Thanks so much for sharing this insight--and examples--on how to provide personal backstory without an information dump.

I don't read short stories, but am intrigued by your Rhodes to Murder series--I'll have to check 'em out!

Mary Welk said...

Thanks for dropping by, Darla, and thanks for checking out my series. I recently got the rights back to the fourth Caroline Rhodes mystery, THE SCARECROW MURDERS, and I hope to have it available on Amazon and B&N in time for Halloween.

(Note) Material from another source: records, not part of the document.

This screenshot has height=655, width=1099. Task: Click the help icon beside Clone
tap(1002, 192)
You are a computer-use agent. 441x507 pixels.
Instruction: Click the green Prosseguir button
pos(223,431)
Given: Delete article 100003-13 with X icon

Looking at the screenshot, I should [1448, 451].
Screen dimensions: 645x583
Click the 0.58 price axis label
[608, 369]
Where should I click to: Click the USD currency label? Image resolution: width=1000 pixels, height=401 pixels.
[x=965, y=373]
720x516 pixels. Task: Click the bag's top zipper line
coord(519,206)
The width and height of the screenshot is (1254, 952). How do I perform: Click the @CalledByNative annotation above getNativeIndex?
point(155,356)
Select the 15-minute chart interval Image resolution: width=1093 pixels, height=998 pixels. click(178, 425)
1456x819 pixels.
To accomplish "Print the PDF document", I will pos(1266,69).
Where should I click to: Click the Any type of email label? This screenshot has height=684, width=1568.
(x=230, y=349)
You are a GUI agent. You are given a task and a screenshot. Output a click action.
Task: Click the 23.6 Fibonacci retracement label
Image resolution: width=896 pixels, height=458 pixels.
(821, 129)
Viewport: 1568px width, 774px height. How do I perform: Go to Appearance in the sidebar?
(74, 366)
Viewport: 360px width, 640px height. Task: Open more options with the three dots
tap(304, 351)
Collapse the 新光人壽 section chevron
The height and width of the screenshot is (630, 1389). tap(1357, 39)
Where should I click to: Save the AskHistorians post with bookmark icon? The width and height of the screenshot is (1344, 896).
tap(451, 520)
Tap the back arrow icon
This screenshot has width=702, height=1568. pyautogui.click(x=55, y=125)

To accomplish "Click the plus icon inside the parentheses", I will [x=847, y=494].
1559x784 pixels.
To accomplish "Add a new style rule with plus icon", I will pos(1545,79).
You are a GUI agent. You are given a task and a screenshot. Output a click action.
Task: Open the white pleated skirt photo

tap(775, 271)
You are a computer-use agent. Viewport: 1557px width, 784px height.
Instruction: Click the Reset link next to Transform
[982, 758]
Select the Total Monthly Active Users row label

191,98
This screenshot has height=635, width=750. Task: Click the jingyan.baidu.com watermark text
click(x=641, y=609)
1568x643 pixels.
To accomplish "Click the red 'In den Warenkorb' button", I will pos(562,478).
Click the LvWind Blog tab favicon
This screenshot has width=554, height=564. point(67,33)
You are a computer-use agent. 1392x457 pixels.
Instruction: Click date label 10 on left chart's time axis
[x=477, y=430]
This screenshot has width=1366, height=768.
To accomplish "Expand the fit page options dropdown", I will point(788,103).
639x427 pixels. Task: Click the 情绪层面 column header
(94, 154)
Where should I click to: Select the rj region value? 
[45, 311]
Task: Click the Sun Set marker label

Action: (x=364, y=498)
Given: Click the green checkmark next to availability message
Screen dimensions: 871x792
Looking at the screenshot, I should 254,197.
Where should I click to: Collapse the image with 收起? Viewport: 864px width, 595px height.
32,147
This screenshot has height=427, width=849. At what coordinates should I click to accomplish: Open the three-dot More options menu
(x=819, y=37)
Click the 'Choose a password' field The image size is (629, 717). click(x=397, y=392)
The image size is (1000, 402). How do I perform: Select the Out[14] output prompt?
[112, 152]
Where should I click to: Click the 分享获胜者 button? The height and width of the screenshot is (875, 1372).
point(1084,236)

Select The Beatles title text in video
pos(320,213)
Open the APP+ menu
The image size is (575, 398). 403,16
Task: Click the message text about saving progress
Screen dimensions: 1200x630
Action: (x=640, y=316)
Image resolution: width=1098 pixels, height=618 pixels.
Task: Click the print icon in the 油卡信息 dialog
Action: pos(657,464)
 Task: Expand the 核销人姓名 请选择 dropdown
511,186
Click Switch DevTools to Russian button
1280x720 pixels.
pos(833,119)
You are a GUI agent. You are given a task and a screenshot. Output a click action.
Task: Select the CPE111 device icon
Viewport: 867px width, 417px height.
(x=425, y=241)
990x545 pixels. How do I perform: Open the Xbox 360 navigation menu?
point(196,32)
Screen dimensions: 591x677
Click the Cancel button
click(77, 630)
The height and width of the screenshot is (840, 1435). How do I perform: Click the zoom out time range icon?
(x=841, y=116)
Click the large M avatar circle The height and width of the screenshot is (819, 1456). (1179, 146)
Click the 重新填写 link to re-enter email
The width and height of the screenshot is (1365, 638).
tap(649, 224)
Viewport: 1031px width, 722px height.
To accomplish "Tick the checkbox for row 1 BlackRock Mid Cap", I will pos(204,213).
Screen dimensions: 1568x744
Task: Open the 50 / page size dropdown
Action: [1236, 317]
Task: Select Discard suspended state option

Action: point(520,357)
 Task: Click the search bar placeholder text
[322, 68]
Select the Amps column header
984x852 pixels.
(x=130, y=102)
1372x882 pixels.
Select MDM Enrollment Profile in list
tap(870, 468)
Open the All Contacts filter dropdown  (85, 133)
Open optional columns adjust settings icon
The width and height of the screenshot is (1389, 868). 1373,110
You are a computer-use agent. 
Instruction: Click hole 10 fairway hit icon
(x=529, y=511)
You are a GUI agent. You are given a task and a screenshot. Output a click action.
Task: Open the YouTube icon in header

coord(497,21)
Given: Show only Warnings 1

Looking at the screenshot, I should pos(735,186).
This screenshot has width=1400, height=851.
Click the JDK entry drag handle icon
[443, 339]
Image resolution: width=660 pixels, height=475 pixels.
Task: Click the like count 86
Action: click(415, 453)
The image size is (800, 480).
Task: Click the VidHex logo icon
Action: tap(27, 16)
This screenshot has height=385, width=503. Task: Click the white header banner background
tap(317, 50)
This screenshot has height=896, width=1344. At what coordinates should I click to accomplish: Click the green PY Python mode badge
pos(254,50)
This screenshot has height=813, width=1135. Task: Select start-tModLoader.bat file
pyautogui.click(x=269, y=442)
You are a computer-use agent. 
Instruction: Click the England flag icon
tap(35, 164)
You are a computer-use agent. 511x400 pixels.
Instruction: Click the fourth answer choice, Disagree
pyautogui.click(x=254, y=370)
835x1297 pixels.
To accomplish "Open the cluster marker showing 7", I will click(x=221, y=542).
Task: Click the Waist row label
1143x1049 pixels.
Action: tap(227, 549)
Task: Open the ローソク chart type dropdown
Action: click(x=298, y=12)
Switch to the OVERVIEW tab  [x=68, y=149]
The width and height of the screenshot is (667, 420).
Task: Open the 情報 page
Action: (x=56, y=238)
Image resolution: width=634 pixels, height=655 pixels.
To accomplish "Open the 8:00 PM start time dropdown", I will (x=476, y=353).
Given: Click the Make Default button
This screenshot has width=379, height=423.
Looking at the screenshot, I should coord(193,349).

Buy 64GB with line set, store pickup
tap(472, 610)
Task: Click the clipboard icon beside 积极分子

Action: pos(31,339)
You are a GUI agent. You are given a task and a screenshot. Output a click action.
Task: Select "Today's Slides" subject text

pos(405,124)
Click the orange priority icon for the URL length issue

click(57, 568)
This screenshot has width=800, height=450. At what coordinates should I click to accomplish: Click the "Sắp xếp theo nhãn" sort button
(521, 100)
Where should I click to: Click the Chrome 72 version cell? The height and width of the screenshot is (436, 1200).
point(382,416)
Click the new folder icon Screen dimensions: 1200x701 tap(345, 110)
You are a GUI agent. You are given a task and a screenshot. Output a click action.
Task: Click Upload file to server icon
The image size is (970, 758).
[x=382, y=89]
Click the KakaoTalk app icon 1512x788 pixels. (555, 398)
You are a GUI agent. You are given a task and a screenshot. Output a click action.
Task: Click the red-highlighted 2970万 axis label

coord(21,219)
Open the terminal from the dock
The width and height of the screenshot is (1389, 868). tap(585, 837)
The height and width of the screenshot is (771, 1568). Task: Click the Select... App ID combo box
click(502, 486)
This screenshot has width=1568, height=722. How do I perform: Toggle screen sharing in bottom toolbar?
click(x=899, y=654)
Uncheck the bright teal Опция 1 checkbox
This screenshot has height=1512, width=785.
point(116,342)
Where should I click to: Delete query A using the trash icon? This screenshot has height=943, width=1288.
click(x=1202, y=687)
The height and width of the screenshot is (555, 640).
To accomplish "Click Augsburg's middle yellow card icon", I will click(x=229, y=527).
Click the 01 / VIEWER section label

Short stories are way harder for me to write than novels because of the limited word count. I love the challenge of writing them, though. They also provide me with a chance to work with new protagonists. Dr. Ben Benjamin is one of my favorite characters. He just might end up in a longer work one of these days. :)

Jerrie Alexander said...

Great post, Mary. And good example on how to work in backstory.

I just complete a short story and found it much harder to write. It was a great exercize for my brain.

Much luck and many sales with the new book!I've added it to my to be read list!

Fiona said...

Thanks Ellis and Mary, you raised nice points about character development. I love the sentence about plebian and manner of murder.
I'm in Chicago too.
Una Tiers

Mary Welk said...

Thanks for commenting, Jerrie, and thanks for adding my books to your TBR list. I appreciate it. I agree with what you said about short story writing being a great exercise for the brain. You really have to be tough on yourself and rein in any tendency to wordiness.

Mary Welk said...

Thanks for stopping by, Fiona. Glad you enjoyed the post and especially the sentence you quoted. I had so much fun writing this story. As a child, I always wanted to be a vet. Never able to fulfill my dream, but at least I can now write about a vet, and I guess that counts for something.:)BTW, Fiona, if you enjoy mysteries and live in Chicago, you might enjoy the Love Is Murder mystery con held each February in Chicago. Just Google Love Is Murder for info. Maybe we'll see each other there this coming February.

Ellis Vidler said...

Mary, nice post. I need to remember the points you made about adding realism. Sometimes it's easy to go off on a tangent and forget what you're supposed to be doing. I like the examples too.

Thanks for coming today.

Mary Welk said...

Thanks for having me, Ellis. I appreciate the opportunity to talk with your blog followers. Always nice to meet new people and exchange ideas.

Polly said...

I loved your examples, Mary. Filtering in the character's backstory is always difficult, and you did it so well I hardly realized it. Kudos. As far as short stories, I admire anyone who can write them. A short story to me is 80,000 words.